This week we covered Advertising. We looked at some of the older types of digital advertising, such as banners, and how to determine when to place them. Banner advertising relies on users randomly browsing websites, and then the advertiser determining what ad to display to the user. There’s only a small amount of information available used to decide what ad to display, such as previous search terms, or previous pages visited. This means there’s a relatively low information value for an ad to a visitor, leading to a low click rate, and a low ROI.
This leads to learning about the difference between knowing a full set of inputs to calculate the best outputs, versus only knowing a subset of inputs, and trying to calculate the best-available output. This can retrospectively be compared to the absolute best output, and the ratio between best-available output and absolute-best output can be used as a metric to understand the value of a particular algorithm.
My reflection is that advertising is really the business of attracting attention of people. There is 300 hours of new YouTube videos uploaded per minute. So can a person gain the attention of others to view their video? There’s some choices:
- Improve the discoverability of the video (get people to the video);
- Improve the informational value of the video (get people to stay on the video).
People can tell others that a video is good, and that is social media. The system can tell others that a video is good, and that is the platform. Advertisers can tell others that a video is good, and that is advertising. Therefore if we think of advertising as the business of attracting attention, it’s also in competition with platforms and social media. This probably explains why Google created a social media platform (Google Plus), owns a platform (YouTube), and why Facebook has invested heavily in video sharing.
Anyways, back to the topic of advertising. As advertising matured, the more recent innovation is advertising auctions, where advertisers bid on keywords, which they then pay for as clicks are received. Google’s platform is known as Adwords.
When it comes to displaying ads on a query, the problem boils down to:
- How many ad slots are available on a query page
- What are the bids that advertisers have for a query
- How effective is the ad for that advertiser (since Google only gets paid on a click, not just an impression)

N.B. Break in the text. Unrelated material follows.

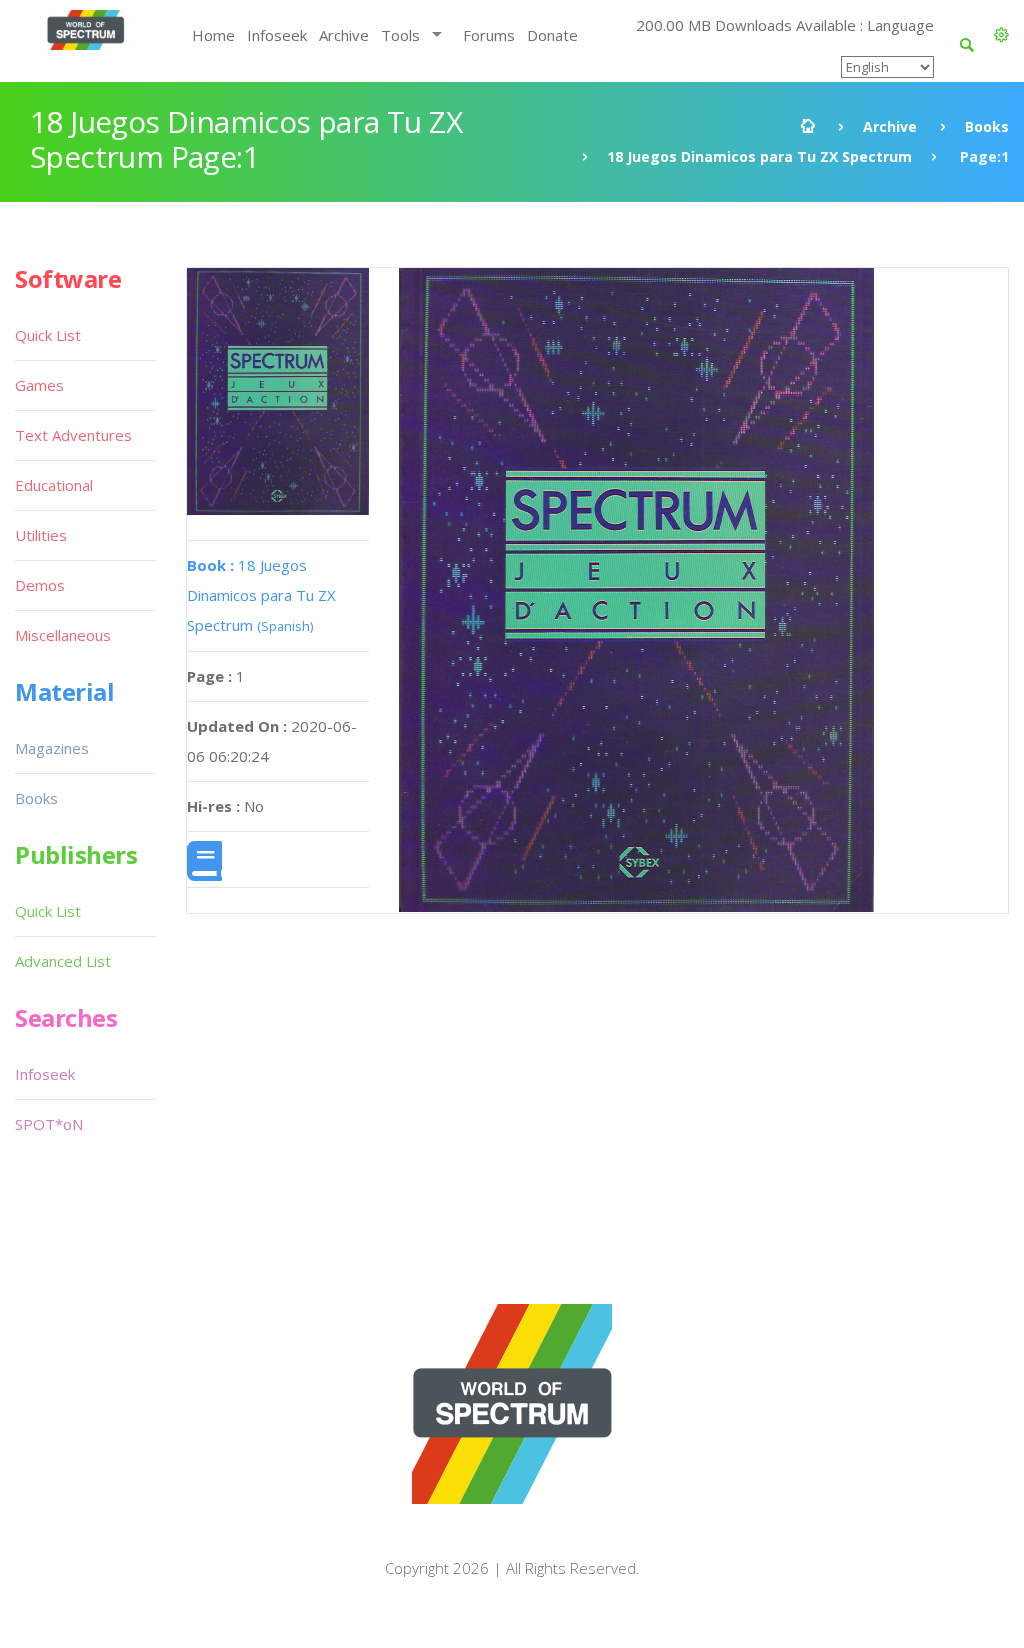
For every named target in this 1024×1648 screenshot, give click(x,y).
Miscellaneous (63, 635)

- What budget is available (since advertisers don’t have unlimited budgets).
- Looking at the bid per advertiser;
- Looking at the quality of the ad (based on previous click rate);
- Looking at the attractiveness of the ad (described as format impact);
All of the above values calculates an ad’s Ad Rank. An interesting component is that they use a Vickery Auction, where the winning bid is equal to the bid of the second highest bidder. This determines who should win (the highest bidder), and what the market price should be (the second highest bid).
Of note is that there is the possibility of gaming the system, known as Click Fraud. Because advertisers pay for clicks as a proxy for attention, automated systems can generate clicks on ads, which appear legitimate, but because it’s not actually a person, the advertising doesn’t have any benefit.
That’s why other metrics of engagement, such as Facebook Likes may be better measures of attention than just clicks.
I think that clicks as a proxy for attention as a business model is vulnerable to a different business model that more accurately measures attention. If we define attention as someone listening to a message, understanding it, and actioning it, then perhaps we could:
- Ask people if they believed the link was valuable to them (whether that be an ad or a social media interaction);
- Measure understanding (perhaps using product engagement online);
- Measure actions (perhaps by measuring if further activity around that ad, i.e. searching on Amazon for alternatives).